Sul piano politico, la strategia emiratina si manifesta anche attraverso il sostegno ad attori locali nello Yemen meridionale. Il rapporto privilegiato con il Consiglio di Transizione del Sud consente ad Abu Dhabi di mantenere un’influenza diretta sulle aree costiere più strategiche, comprese quelle affacciate sul Golfo di Aden e sull’isola di Socotra. Una scelta che risponde alla necessità di garantire sicurezza alle rotte commerciali, ma che introduce inevitabilmente elementi di frizione con Riyad, tradizionalmente orientata a preservare l’unità dello Stato yemenita.

L’alleanza tra sauditi ed emiratini appare quindi sempre più come una cooperazione tattica piuttosto che una piena convergenza strategica. Entrambi condividono la necessità di contenere l’espansionismo iraniano e contrastare le attività degli Houthi, ma divergono sulla configurazione futura degli equilibri regionali e sulla leadership del Golfo. La competizione resta tuttavia limitata da numerosi fattori.
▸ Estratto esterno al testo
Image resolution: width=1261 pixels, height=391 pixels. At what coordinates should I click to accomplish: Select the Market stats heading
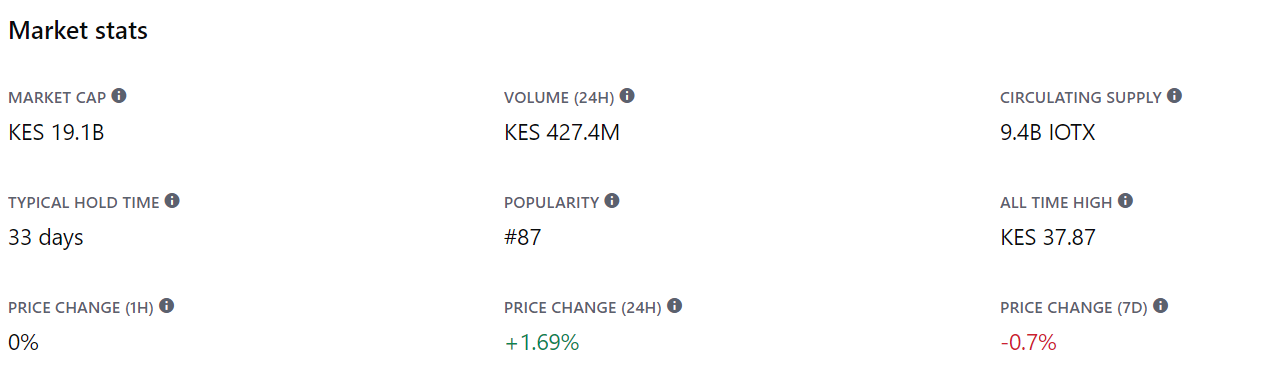point(78,31)
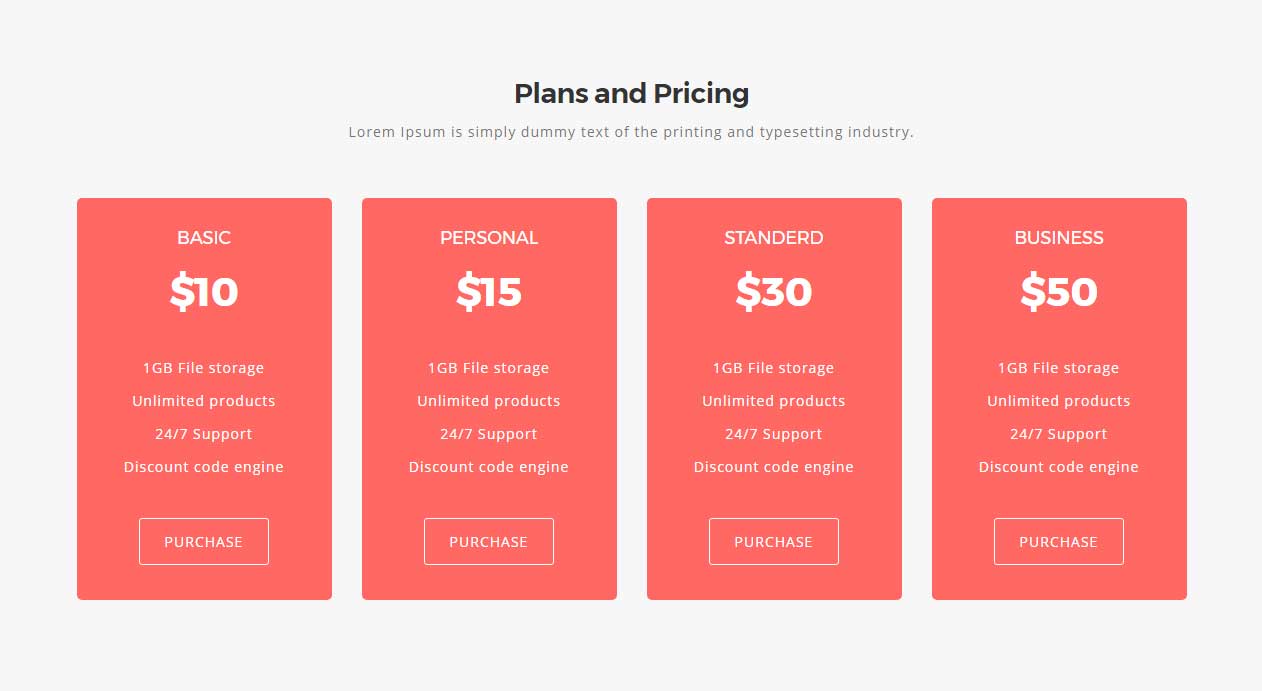This screenshot has width=1262, height=691.
Task: Click the Plans and Pricing heading
Action: click(x=631, y=94)
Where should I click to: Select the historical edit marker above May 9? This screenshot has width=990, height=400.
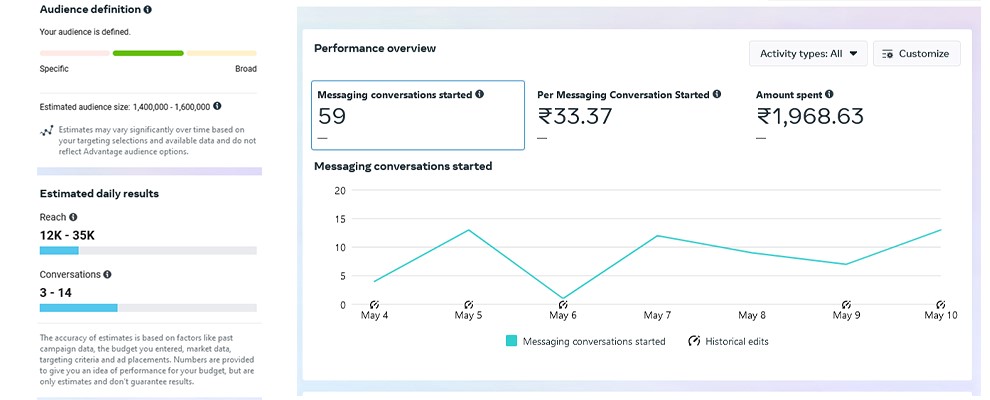(x=846, y=304)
Gli Houthi continuano a rappresentare una minaccia concreta per le infrastrutture costiere e portuali. Anche le controversie giuridiche relative ad alcune concessioni nel Corno d’Africa dimostrano come la stabilità di tali investimenti dipenda dalla fragile evoluzione politica degli Stati ospitanti.
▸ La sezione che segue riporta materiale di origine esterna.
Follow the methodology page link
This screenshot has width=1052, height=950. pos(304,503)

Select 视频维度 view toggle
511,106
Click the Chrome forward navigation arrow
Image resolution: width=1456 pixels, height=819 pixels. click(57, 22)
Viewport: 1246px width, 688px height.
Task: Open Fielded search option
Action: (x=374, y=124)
A questi elementi si aggiunge una crescente pluralità di attori. Israele, partner strategico degli Emirati dopo gli Accordi di Abramo, guarda con crescente interesse alle infrastrutture del Mar Rosso nell’ottica della sicurezza marittima e del contenimento delle reti filo-iraniane. Gli Stati Uniti, dal canto loro, continuano a rappresentare il principale garante della sicurezza regionale e mantengono un interesse primario nella libertà di navigazione attraverso Bab el-Mandeb e il Canale di Suez. Per l’Europa, fortemente dipendente da queste rotte commerciali, la stabilità del quadrante costituisce una priorità economica e strategica.

Per un osservatore europeo e liberale, la sfida consiste nel comprendere come questa competizione non debba essere interpretata esclusivamente come un fattore di instabilità. Una presenza marittima più robusta di partner occidentali e filo-occidentali può contribuire al contenimento delle minacce provenienti dall’Iran e dalle organizzazioni armate che operano nella regione. Al tempo stesso, la moltiplicazione di interessi nazionali richiede un intenso lavoro diplomatico per evitare che rivalità economiche e ambizioni regionali degenerino in nuove guerre per procura.

La partita che si gioca nel Mar Rosso riguarda dunque molto più del Medio Oriente. In quell’arco di mare convergono sicurezza energetica, libertà di commercio, equilibrio geopolitico e stabilità internazionale. Comprendere la crescente autonomia strategica degli Emirati significa leggere con maggiore lucidità l’evoluzione di un ordine regionale sempre meno dominato da un solo attore e sempre più caratterizzato da una competizione tra partner formalmente alleati ma sostanzialmente impegnati a ridefinire i propri spazi di influenza. In questo contesto, l’Europa ha interesse a sostenere un equilibrio fondato sulla cooperazione transatlantica, sul diritto internazionale e sulla sicurezza delle rotte marittime, condizioni indispensabili per la prosperità delle economie aperte e delle democrazie liberali.